Given exercise A:
Retype the portion of the Phnom Penh bar article starting with "Pedigree is the" and going on through "from the bar.".

Provided text:
#####
Pedigree is the key for Le Boutier in Phnom Penh. By Paul Mathew.
Phnom Penh isn’t the first city that springs to mind when discussing Asia’s cocktail culture. But with cheap start-up costs, few legislative barriers and markets full of fresh local produce, it is now attracting the attention of international bartenders looking to carve a creative niche in the Kingdom of Wonder. One of the most recent additions to the city’s eclectic nightlife is Le Boutier, opened by Chicago bartender Annemarie Sagoi and French-Cambodian David Chhay, also co-owner of Pouring Ribbons in NYC. They first came on a consulting project that failed to materialise, but having seen what the city had to offer, decided to create something of their own, drawing on Chhay’s family history – he grew up two streets away from the bar.
The bar is named after Chhay’s mother (Boutier is her maiden name) and glamorous photos of the family are dotted around, if you know where to look. They moved to France in the 1970s to escape the Khmer Rouge period, but prior to that, Cambodia’s capital had been an exciting city with a great atmosphere, something Sagoi and Chhay wanted to capture. “We wanted to celebrate the golden era of 1960s Cambodia that not many people know about,” says Sagoi. “We think it’s now going through a parallel time – there is more foreign investment, collaboration, the economy is improving and even in the last five years, we’ve seen a major growth of cocktail bars and hotels.” The quality of the bar scene had been lagging behind, though, and when Sagoi arrived, she felt the opportunity. “There are a few cocktail bars, but it’s where the West was 10-20 years ago. Drinks aren’t quite balanced, there are a lot of artificial ingredients and there isn’t a great knowledge base as far as spirits and technique goes.” Indeed, as well as opening the bar, Sagoi hopes to help the bar scene in general: “Where I come from, it’s very education-based with seminars and training all the time. We really want to help with classes and training to help the scene find out more.” With all the seasonal tropical fruit and other spice-route ingredients that Cambodia produces, there’s clearly a lot of potential.
#####
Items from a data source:

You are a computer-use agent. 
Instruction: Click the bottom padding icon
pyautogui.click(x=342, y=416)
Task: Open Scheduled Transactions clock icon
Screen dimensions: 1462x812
#####
Given exercise B:
In the entries, starting with the line with "Task: Open Scheduled Transactions clock icon" and going on through the end of the entries, swap "Scheduled Transactions" for "Recurring Transactions" and reproduce only those lines, leaving everything else the same.

Correct answer A:
Pedigree is the key for Le Boutier in Phnom Penh. By Paul Mathew.
Phnom Penh isn’t the first city that springs to mind when discussing Asia’s cocktail culture. But with cheap start-up costs, few legislative barriers and markets full of fresh local produce, it is now attracting the attention of international bartenders looking to carve a creative niche in the Kingdom of Wonder. One of the most recent additions to the city’s eclectic nightlife is Le Boutier, opened by Chicago bartender Annemarie Sagoi and French-Cambodian David Chhay, also co-owner of Pouring Ribbons in NYC. They first came on a consulting project that failed to materialise, but having seen what the city had to offer, decided to create something of their own, drawing on Chhay’s family history – he grew up two streets away from the bar.

Correct answer B:
Task: Open Recurring Transactions clock icon
Screen dimensions: 1462x812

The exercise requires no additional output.